I assumed that Mullenweg didn’t think that social networks had displaced blogs as a form of personal communication, but felt obligated to ask him anyhow. “You can’t do the same things on both — they’re complimentary,” he said. “Just because someone uses Twitter doesn’t mean they shouldn’t use WordPress, and vice versa. It turns out that social networks drive a heck of a lot of traffic to blogs.”

Even if other forms of web activity are encroaching on WordPress’s turf, it’s also broadening its goals. During his State of the Word keynote, Mullenweg showed a brief video of an ambitious commerce tablet app used by the Houston Museum of Art, with features like the ability to let users hold their membership cards up to a camera to scan them. It wasn’t recognizable — at least to me — as having been created in WordPress.

WordPress isn’t trying to be all things to all creators, though: The web apps it has in mind will still be content-focused ones. “If you were building a real-time game like one of Zynga’s games, the WordPress model wouldn’t work well for that,” Mullenweg told me.

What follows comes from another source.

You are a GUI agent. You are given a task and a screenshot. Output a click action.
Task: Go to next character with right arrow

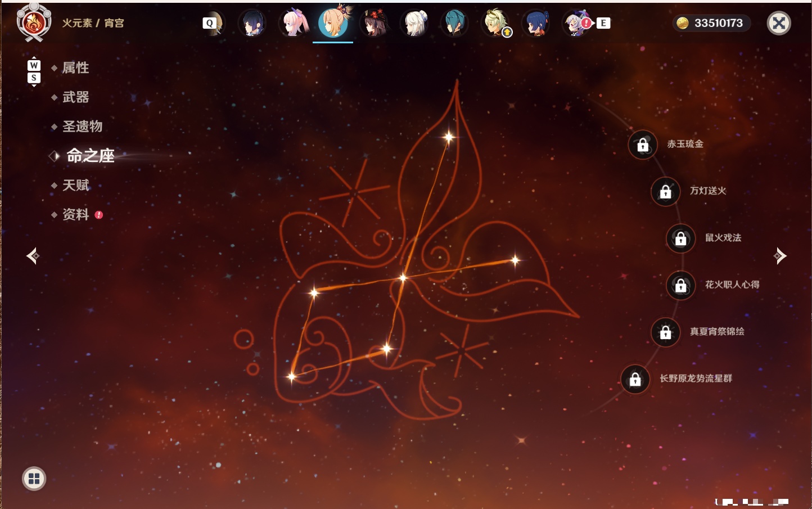tap(779, 256)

During the State of the Word speech, one significant bit of news came up only in response to a question from an audience member: Mullenweg is personally leading development of WordPress’s upcoming 3.8 release, returning to a hands-on management role, which he had passed on to others for other releases. (Toni Schneider has been CEO of Automattic since 2006; Mullenweg typically spends much of his time traveling, attending WordCamps and advocating for WordPress’s mission on a grand scale.)

“I’m going to have fun — it’s a little bit selfish,” he told me. “We all do different things, and one of the talents I bring to WordPress is working with people, working with designers and developers.”

“It’s like being a conductor. People think you’re crazy if you just wave your hands in the air. But with the right team in place, beautiful things are made.”